1
Fair Work Act 2009
s.394—Unfair dismissal
Alison Mulhallen
v
Roy Morgan Interviewing Services Pty Ltd
(U2017/177)
DEPUTY PRESIDENT GOOLEY MELBOURNE, 6 APRIL 2017
Application for an unfair dismissal remedy.
[1] Ms Alison Mulhallen was employed by Roy Morgan Interviewing Services Pty Ltd
from 1 November 2007. In her application, Ms Mulhallen alleged that she was dismissed in
December 2016 when Roy Morgan stopped offering her shifts. Roy Morgan denied
dismissing Ms Mulhallen and said she remained employed.
[2] Roy Morgan’s objection to Ms Mulhallen’s application was listed for hearing on 3
March 2016.
[3] At the commencement of the hearing, I sought clarification from Roy Morgan as to
which objections it pressed as it had advised that it objected to Ms Mulhallen’s application on
two additional grounds, namely if she was dismissed then her application was not lodged
within 21 days of the date of the dismissal and further, she was not protected from unfair
dismissal because as a casual employee she was not employed on a regular and systematic
basis.

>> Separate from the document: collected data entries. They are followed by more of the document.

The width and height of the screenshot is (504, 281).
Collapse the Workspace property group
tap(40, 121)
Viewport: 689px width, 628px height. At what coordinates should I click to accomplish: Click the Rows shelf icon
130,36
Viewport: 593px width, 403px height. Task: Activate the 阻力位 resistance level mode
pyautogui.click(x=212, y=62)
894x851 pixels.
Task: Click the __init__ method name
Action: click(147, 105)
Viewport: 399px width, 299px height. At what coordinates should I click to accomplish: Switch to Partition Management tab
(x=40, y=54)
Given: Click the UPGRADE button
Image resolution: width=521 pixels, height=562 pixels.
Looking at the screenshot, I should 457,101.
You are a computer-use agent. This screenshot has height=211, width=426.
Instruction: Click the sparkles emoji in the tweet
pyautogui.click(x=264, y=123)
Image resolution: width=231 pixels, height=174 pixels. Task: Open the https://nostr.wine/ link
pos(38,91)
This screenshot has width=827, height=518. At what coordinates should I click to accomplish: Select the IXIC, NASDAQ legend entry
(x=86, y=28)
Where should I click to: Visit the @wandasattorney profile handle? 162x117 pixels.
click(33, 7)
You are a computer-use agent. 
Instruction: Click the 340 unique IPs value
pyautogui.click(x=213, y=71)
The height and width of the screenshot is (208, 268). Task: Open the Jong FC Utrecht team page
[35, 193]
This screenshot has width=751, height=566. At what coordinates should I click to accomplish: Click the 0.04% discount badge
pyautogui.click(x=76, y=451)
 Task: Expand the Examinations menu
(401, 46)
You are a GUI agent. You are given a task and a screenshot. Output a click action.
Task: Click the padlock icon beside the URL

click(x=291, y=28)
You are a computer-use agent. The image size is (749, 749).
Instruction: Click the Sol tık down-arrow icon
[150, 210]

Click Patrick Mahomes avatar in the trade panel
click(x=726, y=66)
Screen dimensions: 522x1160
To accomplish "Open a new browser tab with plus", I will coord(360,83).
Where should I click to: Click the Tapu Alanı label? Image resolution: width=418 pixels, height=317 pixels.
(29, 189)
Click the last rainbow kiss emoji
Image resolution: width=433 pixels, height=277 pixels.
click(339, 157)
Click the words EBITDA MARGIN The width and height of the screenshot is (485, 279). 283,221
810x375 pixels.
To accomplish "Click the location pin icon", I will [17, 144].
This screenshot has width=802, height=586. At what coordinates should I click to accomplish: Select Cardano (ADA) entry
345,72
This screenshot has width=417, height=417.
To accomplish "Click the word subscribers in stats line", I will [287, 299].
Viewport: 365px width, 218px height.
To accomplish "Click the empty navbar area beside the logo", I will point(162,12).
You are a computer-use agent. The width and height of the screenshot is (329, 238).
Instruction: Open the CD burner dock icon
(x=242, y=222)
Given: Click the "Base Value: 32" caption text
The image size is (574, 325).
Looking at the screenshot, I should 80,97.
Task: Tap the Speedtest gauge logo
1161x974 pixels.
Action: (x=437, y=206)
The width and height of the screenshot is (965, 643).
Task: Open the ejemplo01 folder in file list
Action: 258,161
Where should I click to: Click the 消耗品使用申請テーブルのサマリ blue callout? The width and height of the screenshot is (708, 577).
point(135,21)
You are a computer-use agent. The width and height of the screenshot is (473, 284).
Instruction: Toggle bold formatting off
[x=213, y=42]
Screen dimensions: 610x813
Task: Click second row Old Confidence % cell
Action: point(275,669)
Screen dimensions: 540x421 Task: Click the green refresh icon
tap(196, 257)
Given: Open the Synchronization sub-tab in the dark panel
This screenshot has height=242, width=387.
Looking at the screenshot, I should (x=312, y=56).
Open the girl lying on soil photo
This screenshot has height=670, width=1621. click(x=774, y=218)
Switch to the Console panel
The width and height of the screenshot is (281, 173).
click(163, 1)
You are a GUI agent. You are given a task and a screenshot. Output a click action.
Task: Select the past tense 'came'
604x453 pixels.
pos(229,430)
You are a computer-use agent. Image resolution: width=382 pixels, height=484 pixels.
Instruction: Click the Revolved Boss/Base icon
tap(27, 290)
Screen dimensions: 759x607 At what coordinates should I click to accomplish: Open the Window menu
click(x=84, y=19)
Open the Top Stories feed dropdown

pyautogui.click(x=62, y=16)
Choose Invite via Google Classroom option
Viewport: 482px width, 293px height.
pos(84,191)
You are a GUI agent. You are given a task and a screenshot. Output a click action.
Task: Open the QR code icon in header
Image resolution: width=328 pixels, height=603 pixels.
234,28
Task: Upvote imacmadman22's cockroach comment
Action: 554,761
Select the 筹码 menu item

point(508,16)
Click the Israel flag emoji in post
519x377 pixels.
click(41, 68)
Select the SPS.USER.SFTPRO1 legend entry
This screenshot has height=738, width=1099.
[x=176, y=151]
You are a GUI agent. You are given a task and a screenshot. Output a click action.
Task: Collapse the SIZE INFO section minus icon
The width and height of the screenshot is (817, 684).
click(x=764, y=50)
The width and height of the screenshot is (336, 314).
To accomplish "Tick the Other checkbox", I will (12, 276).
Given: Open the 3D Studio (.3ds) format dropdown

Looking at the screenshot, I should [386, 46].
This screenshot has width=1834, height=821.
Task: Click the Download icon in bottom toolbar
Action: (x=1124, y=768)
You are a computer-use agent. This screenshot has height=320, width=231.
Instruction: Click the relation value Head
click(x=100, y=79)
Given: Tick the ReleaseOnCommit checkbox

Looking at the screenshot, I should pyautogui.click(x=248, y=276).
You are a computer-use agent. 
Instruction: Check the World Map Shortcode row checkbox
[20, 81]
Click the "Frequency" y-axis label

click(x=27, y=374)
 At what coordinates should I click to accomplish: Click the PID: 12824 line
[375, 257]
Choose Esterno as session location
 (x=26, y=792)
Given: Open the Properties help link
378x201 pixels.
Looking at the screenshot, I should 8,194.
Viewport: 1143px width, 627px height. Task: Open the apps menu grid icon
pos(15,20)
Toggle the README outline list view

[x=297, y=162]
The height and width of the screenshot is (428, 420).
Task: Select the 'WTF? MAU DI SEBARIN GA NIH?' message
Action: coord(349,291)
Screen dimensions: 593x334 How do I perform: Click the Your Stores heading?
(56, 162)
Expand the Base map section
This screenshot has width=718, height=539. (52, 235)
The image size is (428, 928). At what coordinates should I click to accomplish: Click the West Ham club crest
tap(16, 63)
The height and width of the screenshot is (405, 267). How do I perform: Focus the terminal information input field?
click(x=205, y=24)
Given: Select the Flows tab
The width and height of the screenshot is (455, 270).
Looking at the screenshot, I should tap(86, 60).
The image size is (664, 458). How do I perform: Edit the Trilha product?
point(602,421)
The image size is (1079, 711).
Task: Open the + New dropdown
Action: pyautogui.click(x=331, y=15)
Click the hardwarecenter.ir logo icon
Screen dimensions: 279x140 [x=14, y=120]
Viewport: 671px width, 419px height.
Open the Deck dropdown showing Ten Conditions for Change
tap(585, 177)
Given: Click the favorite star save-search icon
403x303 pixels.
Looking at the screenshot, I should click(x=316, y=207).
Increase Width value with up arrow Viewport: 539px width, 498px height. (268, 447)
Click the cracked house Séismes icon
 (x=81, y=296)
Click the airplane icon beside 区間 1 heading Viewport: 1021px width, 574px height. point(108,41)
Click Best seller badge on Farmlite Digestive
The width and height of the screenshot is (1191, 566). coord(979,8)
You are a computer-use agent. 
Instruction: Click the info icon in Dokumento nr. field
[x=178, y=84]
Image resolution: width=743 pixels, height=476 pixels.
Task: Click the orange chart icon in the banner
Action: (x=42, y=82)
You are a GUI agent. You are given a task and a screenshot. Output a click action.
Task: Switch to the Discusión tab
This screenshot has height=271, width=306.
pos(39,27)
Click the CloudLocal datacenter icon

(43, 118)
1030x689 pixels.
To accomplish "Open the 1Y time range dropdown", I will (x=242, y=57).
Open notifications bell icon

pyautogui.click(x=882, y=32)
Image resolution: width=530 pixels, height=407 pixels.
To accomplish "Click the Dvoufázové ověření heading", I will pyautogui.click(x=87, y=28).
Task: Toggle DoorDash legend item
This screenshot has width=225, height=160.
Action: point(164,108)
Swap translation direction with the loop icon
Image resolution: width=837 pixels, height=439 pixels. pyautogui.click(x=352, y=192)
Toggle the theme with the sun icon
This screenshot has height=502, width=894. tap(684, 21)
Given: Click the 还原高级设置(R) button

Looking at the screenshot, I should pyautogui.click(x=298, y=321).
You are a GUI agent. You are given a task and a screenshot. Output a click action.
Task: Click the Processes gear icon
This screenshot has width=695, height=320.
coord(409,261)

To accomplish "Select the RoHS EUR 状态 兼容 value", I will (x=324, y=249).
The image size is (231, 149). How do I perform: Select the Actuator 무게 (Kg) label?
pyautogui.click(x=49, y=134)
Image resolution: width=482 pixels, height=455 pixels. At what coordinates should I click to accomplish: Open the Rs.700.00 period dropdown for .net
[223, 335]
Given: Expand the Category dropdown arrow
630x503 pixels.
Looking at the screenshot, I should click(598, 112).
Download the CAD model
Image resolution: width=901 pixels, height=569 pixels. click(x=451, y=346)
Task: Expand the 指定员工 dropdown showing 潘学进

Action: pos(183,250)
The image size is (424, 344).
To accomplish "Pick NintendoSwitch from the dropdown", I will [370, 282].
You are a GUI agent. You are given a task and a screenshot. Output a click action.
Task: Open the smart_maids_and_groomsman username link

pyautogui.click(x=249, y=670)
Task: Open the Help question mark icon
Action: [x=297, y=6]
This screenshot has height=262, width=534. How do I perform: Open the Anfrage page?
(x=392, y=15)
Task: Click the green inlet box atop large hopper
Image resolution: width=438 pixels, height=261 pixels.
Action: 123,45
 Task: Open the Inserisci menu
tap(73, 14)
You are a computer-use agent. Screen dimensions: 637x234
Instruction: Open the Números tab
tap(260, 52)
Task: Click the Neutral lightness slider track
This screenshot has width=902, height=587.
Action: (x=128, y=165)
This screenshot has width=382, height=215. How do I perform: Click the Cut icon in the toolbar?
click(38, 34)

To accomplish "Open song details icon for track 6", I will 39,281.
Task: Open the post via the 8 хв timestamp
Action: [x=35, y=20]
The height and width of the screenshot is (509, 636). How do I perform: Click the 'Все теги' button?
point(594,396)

Mr James Yeatman, Group General Counsel and Head of Human Resources, who
appeared for Roy Morgan, advised that it was not pressing these objections.
[4] The matter was listed to deal only with the objections. Having clarified the matters in
dispute, I asked Mr Yeatman if Roy Morgan accepted that if I found that there was a dismissal
then that dismissal was unfair and the only issue that would need to be determined was
remedy. Mr Yeatman accepted that proposition but wanted it noted that if I found the
dismissal was unfair then it was prepared to reinstate Ms Mulhallen and wanted regard to be
had to that in any consideration of remedy. The parties agreed that I should hear and
determine the application not just the objection.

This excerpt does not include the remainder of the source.